住宅ローンを支払っている人なら、まとまったお金が入るときに繰り上げ返済したほうがいいのではないかと考えることがあるでしょう。繰り上げ返済は元金部分を前倒しで返済することになるため利息の節約につながりますが、繰り上げ返済の良し悪しは、実は人それぞれです。
ボーナスで繰り上げ返済をしてしまう前に、あなたの家庭ではどちらに該当するのかしっかり検討することが大切です。
繰り上げ返済とは?
繰り上げ返済とは、毎月の返済額とは別にローン残高の全部または一部を返済することです。そのうち一部繰り上げ返済は、繰り上げ分として支払うお金をどのように充当するかで2種のタイプに分けられます。
1つは毎月の返済額はそのままで、残りの返済期間が短くなる「期間短縮型」。2つ目は残りの返済期間はそのままで、毎月の返済額が減る「返済額軽減型」。ローンを少しでも早く返してしまいたいなら「期間短縮型」、毎月の負担を少しでも軽くしたいなら「返済額軽減型」というのが繰り上げ返済のセオリーです。
最近では繰り上げ返済の利便性を向上させる金融機関が増えており、たとえば「少額から」「何度でも」「手数料無料」とするなど繰り上げ返済がしやすくなりました。ボーナスが入るたびに繰り上げ返済をしていくことで返済期間を短く、月々の返済額を少なくできれば、精神的にもずっしり重い住宅ローンの負担を軽減することができそうです。
50万円繰り上げ返済したら
ところでボーナスで一部繰り上げ返済をすることでどの程度の負担軽減になるのか確認してみましょう。ここでは、50万円を繰り上げ返済すると仮定してシミュレーションしてみます。借入れ条件は次のとおりです。
<借り入れ条件>
当初借入金額2,000万円、借入期間35年、借入金利1.35%(全期間固定)元利均等返済
毎月の返済額は5万9,777円、ボーナス払いなし
返済開始から2年経過していると仮定
「期間短縮型」で50万円を繰り上げ返済したところ、返済期間が1年1カ月短縮されました。つまり総返済額は777,101円の軽減です。同様に「返済額軽減型」で50万円繰り上げ返済したところでは、月々の返済額が5万8,212円となり、月々1,565円のマイナスです。総返済額では61万9,740円の軽減です(※住宅金融支援機構の住宅ローンシミュレーションによる試算)。

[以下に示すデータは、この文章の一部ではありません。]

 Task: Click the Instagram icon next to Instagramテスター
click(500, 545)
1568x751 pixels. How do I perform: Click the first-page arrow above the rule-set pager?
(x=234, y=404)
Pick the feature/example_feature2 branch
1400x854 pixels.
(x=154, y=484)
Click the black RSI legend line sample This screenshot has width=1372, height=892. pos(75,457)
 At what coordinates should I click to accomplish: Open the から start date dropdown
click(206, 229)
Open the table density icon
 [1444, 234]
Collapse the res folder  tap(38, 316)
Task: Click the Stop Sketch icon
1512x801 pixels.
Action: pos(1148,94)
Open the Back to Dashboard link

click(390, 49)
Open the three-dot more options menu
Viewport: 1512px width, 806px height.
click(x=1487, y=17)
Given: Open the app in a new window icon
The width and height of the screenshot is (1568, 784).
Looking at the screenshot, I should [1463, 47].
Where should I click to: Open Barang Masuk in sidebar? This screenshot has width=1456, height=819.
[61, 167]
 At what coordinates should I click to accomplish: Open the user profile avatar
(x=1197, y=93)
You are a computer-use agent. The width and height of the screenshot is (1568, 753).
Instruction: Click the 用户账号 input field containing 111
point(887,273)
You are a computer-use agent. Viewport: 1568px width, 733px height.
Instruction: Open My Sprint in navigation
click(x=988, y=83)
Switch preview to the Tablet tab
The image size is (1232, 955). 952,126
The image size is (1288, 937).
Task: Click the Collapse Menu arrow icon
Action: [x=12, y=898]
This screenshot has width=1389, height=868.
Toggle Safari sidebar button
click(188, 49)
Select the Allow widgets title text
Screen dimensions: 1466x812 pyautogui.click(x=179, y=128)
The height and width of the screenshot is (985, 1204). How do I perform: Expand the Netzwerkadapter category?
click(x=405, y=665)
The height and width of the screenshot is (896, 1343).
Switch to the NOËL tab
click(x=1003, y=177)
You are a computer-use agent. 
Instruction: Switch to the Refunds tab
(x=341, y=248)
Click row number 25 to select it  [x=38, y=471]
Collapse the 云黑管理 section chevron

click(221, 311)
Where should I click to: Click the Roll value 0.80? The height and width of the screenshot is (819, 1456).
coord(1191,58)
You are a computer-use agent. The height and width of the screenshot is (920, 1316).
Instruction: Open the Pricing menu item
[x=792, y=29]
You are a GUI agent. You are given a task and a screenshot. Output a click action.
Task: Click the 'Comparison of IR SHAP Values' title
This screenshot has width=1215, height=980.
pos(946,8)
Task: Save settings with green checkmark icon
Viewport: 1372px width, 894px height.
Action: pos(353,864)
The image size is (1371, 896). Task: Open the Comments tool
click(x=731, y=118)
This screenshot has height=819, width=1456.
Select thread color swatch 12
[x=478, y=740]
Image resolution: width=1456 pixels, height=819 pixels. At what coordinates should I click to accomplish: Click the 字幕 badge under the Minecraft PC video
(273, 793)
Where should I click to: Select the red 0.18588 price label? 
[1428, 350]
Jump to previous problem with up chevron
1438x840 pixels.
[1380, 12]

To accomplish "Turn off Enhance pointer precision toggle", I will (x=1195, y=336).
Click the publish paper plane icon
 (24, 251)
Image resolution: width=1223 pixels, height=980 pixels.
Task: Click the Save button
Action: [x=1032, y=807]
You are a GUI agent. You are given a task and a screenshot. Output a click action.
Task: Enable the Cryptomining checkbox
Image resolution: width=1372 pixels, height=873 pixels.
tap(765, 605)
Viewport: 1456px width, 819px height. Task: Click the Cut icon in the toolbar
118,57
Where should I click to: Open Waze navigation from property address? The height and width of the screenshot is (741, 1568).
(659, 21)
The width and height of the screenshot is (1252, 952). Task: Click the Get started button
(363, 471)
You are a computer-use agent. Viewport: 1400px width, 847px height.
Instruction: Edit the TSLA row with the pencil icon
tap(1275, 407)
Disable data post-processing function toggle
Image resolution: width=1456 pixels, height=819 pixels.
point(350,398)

どちらの場合も軽減額は繰り上げ返済した50万円以上となる結果をみると、ボーナスが入るたびに繰り上げ返済したくなるかもしれません。
しかしながら、ボーナスの全額を繰り上げ返済に回してしまえば手元にはお金が残らず貯金ができません。もしも、病気や災害などで想定外のお金が必要になり、突然の失業で収入がなくなると、キャッシュフローが崩れてしまいます。少なくとも生活費の6カ月分程度の預貯金がなければ繰り上げ返済はおすすめできません。
生活費の6カ月分程度は預貯金があるという場合でも、子どもの進学、固定資産税、車検代等々、1年以内に大きな出費が控えていないか確認しておかなければいけません。1年以内に大きな出費の予定が控えているなら、今夏と冬のボーナスは繰り上げ返済よりも預貯金に回してキャッシュフローを十分に備えておくほうが大切です。
また、住宅ローンの返済を開始して長い年月が経っている人やこれまでにも何度か繰り上げ返済を経験している人は、ローンの返済残期間を確認することも大切です。ローンの残期間が10年をきってしまうと住宅ローン控除が受けられなくなってしまいます。繰り上げ返済することで削減される総返済額と、繰り上げ返済する年の住宅ローン控除額を比較し、どちらがお得かどうかを確認したうえで決定するようにしましょう。
「いつ」「どれだけ」返済するか
そもそも金利などの借入れ条件が異なれば繰り上げ返済効果は変わりますし、「いつ」「どれだけ」返済するかによってもおトク度は変わります。同様に、家族のライフサイクルやマネーイベント、キャッシュフローの状況などは常時変化していきますので、その時々でしっかりシミュレーションすることが大切です。
いまは多くの金融機関がネットで簡単にできる繰り上げ返済のシミュレーションツールを提供していますので、自宅で思い立った時に手軽にできます。それまでのあなたのライフサイクルのなかで、どうすればより安心かという視点で考えるようにしてください。